OCTOBER TRANSPORT MONTH— Minister of Transport |Mr Fix 100days (@MbalulaFikile) October 5, 2019
| Fixing Transport to Grow South Africa Together |
President Cyril Ramaphosa on speaks to Taxi passengers. They are very excited to see him. #OTM2019 pic.twitter.com/0zCnUvJ2eX
OUTA AIMS TO STOP GOVERNMENT’S PLANS TO IMPLEMENT AARTO DEAD IN ITS TRACKS
The Organisation Undoing Tax Abuse (Outa) has threatened legal action to stop government moving ahead with the implementation of the Administrative Adjudication Of Road Offences (Aarto) Bill.
Outa says it's in the final stages of its legal challenge and aims to submit its application to the courts next month.
This comes after Mbalula announced that Aarto Amendment Bill would be implemented in June next year.
Outa aims to stop government’s plans to implement Aarto dead in its tracks.
The orgranisation says the plan is fundamentally flawed and has failed in two pilot projects conducted in Gauteng.

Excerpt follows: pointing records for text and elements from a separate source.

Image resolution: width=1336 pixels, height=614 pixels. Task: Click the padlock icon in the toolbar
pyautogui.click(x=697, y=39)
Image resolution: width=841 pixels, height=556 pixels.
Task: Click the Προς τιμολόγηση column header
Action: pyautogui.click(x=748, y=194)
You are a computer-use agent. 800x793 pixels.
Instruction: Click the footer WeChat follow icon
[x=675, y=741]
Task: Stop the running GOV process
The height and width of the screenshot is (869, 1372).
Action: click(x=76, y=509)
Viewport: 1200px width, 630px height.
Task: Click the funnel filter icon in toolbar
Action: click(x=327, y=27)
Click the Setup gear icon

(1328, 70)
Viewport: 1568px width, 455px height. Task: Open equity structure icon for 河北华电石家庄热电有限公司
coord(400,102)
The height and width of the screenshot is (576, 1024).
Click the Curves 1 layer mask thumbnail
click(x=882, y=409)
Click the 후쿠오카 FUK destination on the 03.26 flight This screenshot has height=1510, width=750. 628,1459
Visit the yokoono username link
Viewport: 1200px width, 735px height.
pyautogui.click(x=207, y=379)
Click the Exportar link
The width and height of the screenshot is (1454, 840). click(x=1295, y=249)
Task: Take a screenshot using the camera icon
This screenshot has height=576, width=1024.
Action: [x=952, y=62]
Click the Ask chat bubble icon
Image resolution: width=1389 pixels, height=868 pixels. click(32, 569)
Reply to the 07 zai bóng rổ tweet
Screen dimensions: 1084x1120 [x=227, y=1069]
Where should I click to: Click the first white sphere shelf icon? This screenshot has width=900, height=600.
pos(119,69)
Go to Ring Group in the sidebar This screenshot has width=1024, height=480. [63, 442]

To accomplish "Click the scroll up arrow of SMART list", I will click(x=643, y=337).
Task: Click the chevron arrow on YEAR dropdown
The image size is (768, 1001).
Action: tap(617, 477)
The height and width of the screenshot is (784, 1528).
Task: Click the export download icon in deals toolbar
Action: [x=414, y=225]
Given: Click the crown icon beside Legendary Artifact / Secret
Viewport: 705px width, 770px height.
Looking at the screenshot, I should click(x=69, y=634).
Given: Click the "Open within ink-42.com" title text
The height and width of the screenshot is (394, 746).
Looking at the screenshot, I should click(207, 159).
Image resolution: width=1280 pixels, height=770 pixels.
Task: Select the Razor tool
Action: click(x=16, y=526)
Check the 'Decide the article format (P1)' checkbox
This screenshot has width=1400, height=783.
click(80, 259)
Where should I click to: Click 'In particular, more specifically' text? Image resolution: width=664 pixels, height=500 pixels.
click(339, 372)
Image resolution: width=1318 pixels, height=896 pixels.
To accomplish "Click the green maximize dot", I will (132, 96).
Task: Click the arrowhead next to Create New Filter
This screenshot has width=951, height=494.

It says it's not opposed to plans to improve the situation on the country's roads but the plan, its current form, is will be impossible to implement.
The organisation's Rudie Heyneke said, “If you look at the cumbersome process that must be followed before you get a demerit point at the end of the day, I don’t think that government is ready. If they want to implement this, they want the demerit system to work efficiently to change behaviour, then the system and procedure must be without hiccups.”
Heyneke says the road fatalities are largely due to poor enforcement of traffic laws and this Bill will not address that.
Outa says government needs to fix the legislation before it can get behind it.